*Set exercise*
Pick out every line of the entries below that contains the word "arrow", matching case exactly, and copy those lines.

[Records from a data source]
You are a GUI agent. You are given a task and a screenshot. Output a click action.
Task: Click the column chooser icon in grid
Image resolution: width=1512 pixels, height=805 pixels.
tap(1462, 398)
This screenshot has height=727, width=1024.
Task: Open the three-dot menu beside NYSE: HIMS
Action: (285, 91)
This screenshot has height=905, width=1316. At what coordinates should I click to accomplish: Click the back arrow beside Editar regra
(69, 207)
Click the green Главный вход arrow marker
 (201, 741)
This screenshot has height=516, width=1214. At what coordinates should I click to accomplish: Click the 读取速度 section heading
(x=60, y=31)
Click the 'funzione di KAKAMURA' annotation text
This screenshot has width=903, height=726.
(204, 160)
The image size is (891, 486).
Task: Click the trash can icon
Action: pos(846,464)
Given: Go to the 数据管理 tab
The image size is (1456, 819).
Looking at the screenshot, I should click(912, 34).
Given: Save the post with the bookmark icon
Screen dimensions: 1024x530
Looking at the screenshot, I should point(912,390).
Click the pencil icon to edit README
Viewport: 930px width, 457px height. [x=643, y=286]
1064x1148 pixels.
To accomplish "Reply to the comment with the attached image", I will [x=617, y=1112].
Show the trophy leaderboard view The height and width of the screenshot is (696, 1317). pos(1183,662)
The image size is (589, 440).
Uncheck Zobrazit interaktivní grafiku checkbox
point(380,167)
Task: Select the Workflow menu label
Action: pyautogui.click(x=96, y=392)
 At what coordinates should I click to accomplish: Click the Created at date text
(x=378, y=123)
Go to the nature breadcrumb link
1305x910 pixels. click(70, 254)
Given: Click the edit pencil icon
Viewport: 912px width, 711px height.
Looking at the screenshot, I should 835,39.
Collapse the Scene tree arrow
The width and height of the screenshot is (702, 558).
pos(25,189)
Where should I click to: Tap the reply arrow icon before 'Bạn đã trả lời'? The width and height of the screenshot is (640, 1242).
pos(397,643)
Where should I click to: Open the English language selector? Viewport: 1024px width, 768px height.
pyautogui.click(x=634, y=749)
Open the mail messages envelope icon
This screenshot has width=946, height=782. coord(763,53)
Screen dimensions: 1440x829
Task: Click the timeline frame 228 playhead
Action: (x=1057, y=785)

*Reply*
This screenshot has height=905, width=1316. At what coordinates should I click to accomplish: Click the back arrow beside Editar regra
Click the green Главный вход arrow marker
Collapse the Scene tree arrow
Where should I click to: Tap the reply arrow icon before 'Bạn đã trả lời'? The width and height of the screenshot is (640, 1242).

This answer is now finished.